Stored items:
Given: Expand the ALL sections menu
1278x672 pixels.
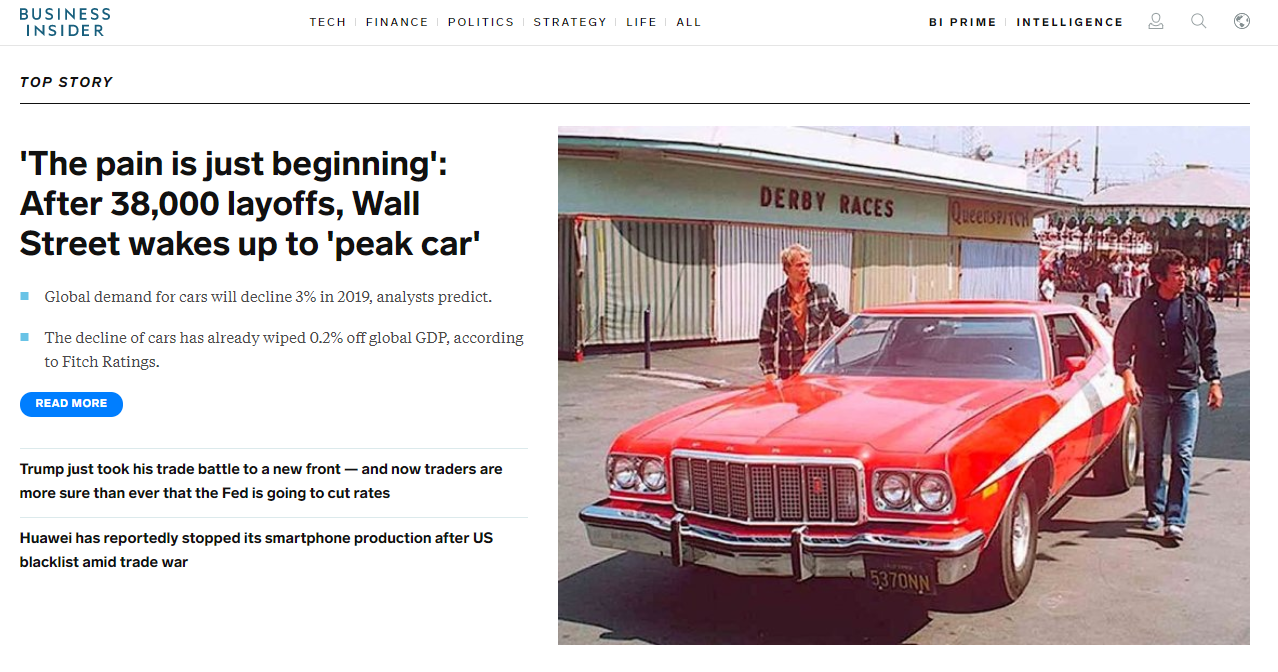Looking at the screenshot, I should point(689,22).
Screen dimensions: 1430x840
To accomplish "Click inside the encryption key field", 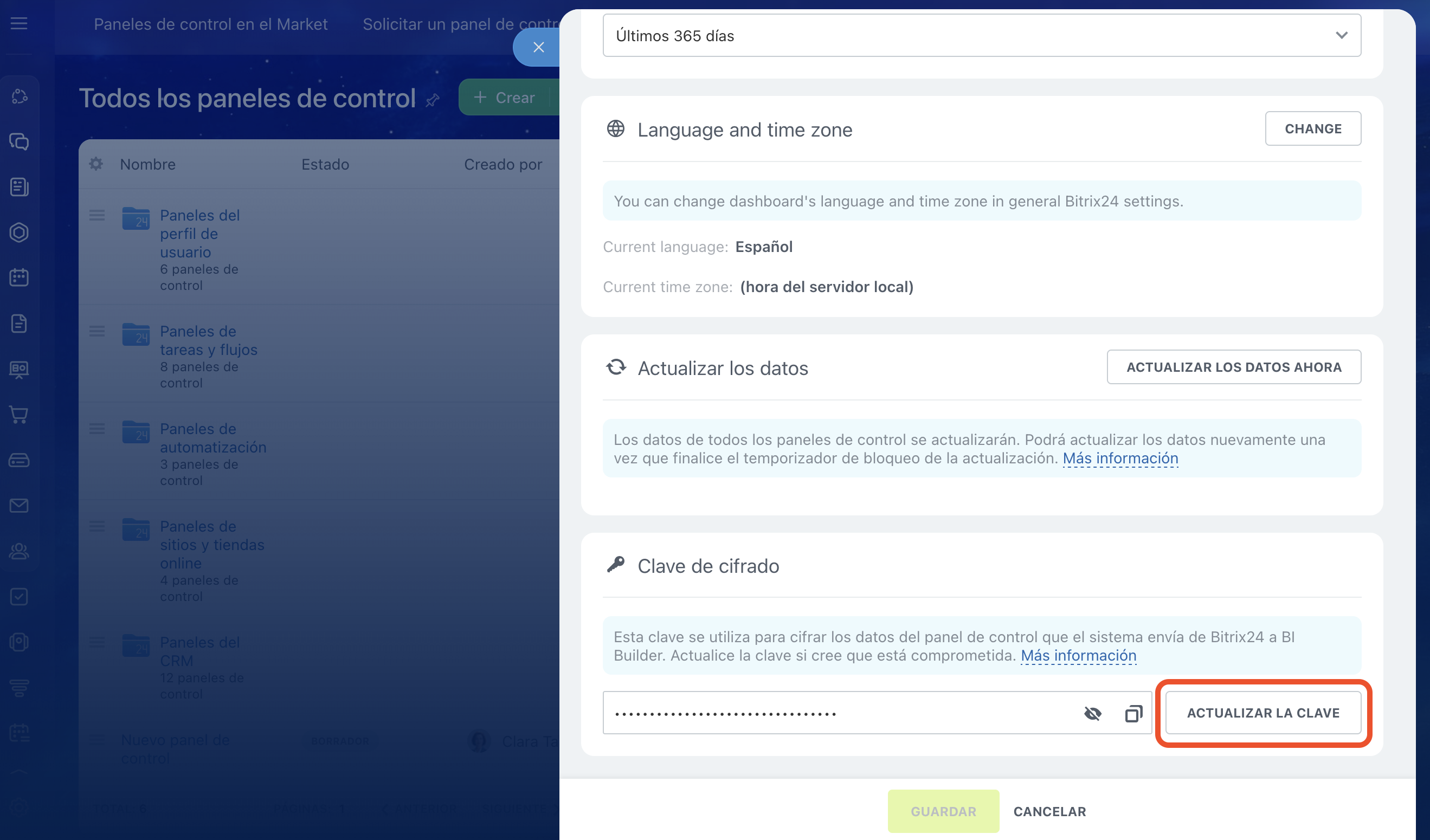I will pos(840,713).
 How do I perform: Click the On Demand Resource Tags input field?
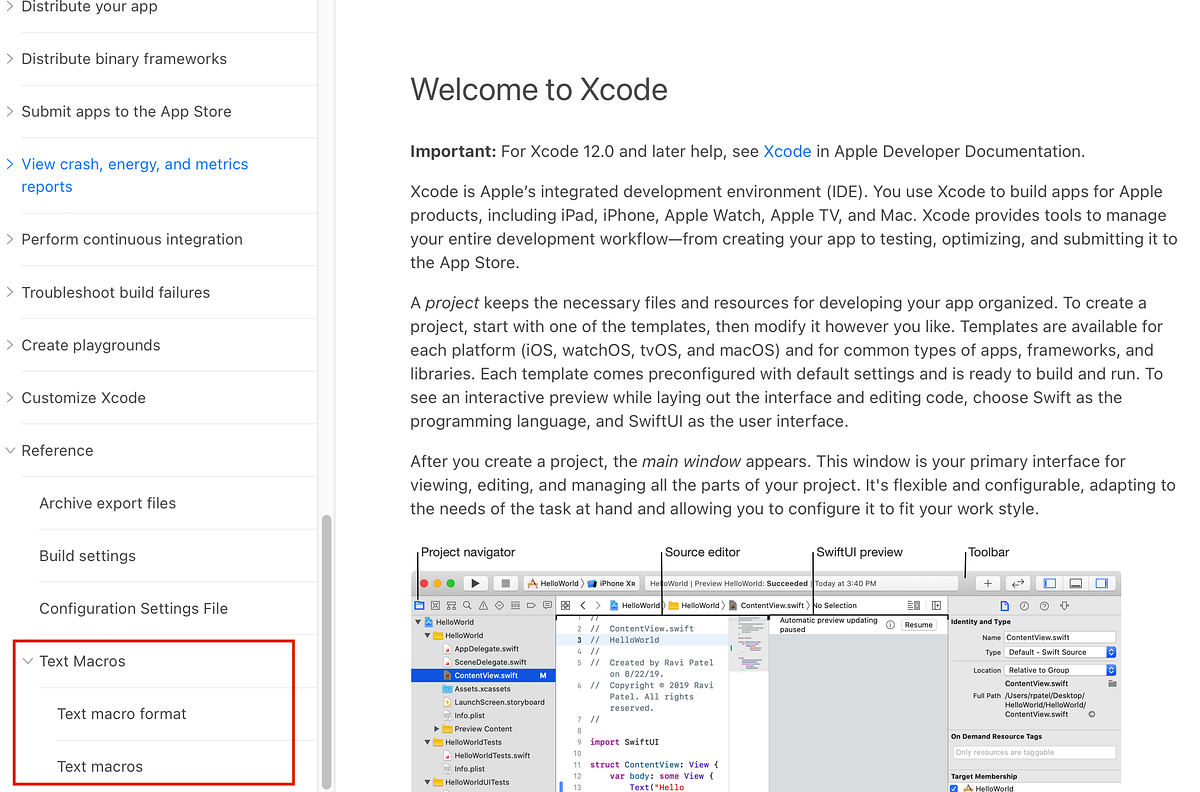(1035, 750)
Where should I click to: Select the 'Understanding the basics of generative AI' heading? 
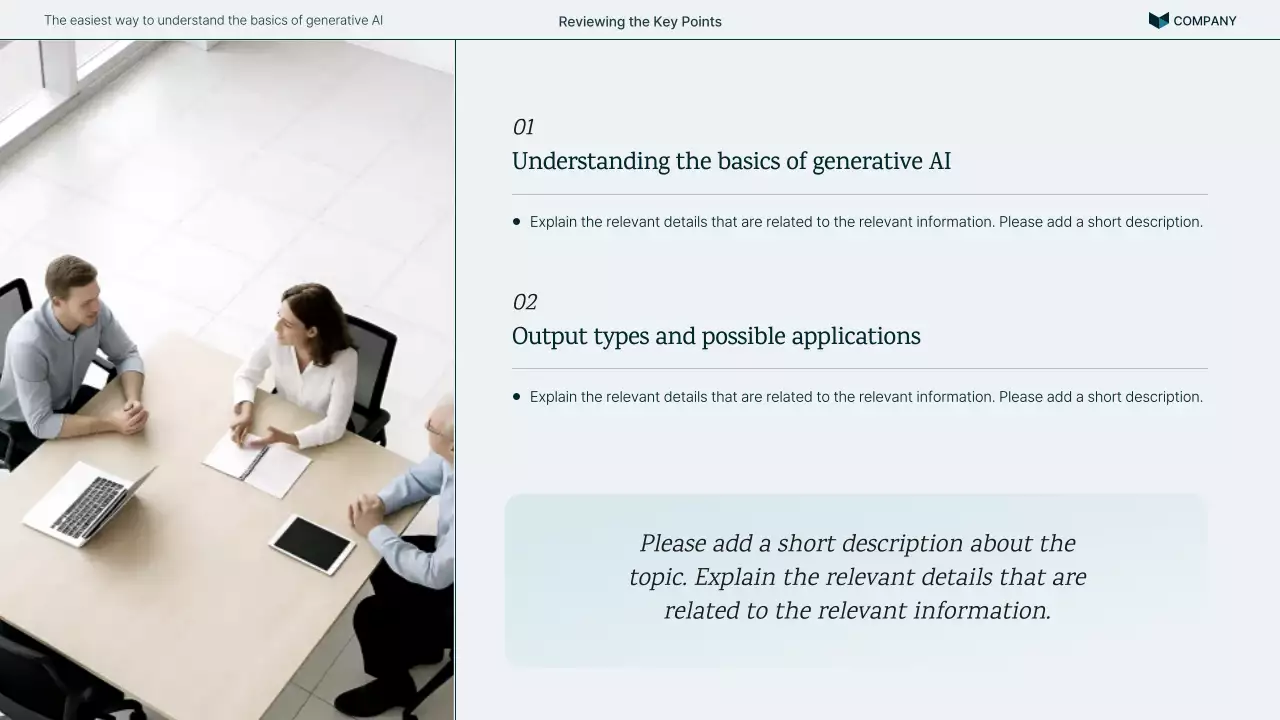(731, 161)
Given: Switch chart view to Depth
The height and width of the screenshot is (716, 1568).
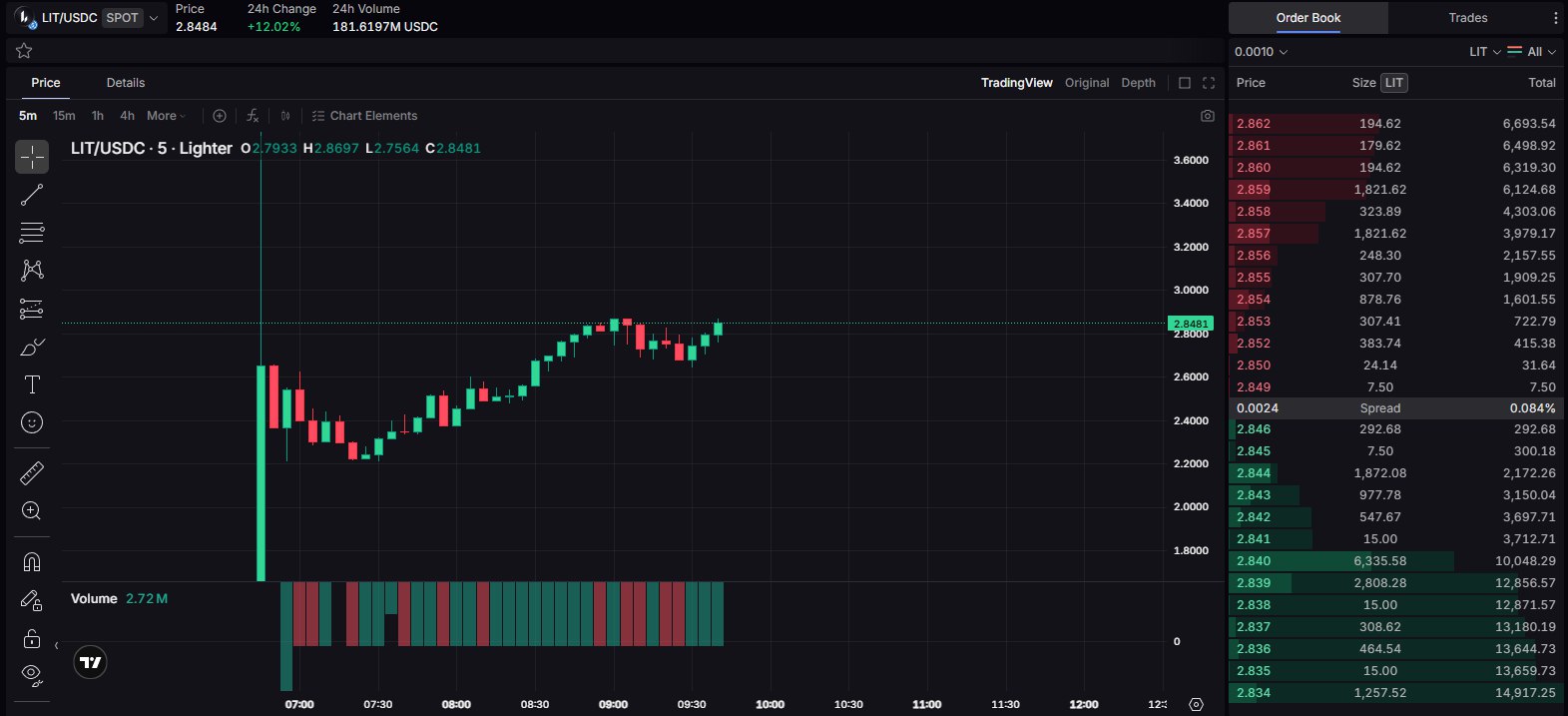Looking at the screenshot, I should tap(1139, 83).
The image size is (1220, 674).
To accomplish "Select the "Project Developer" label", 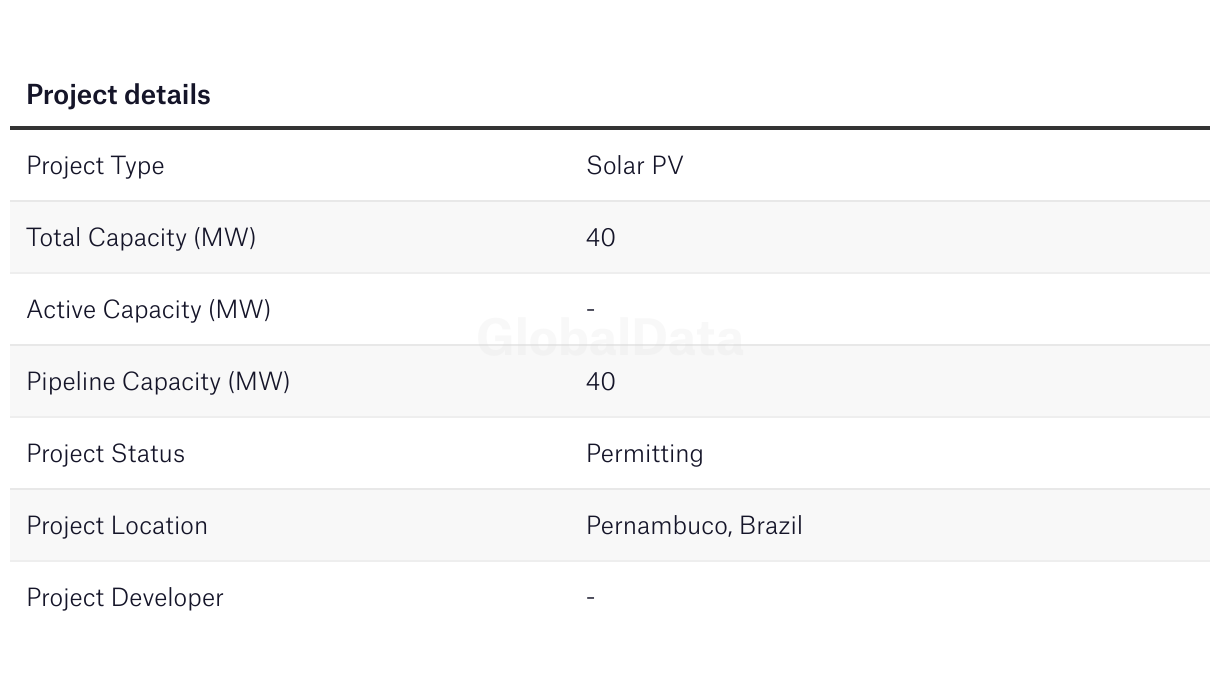I will point(125,598).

▸ What this task involves: Scan the entries for lines holding the string "Given", then copy every one of them.

▸ Solution for this problem:
Given: Expand the ALL sections menu
Given: Switch chart view to Depth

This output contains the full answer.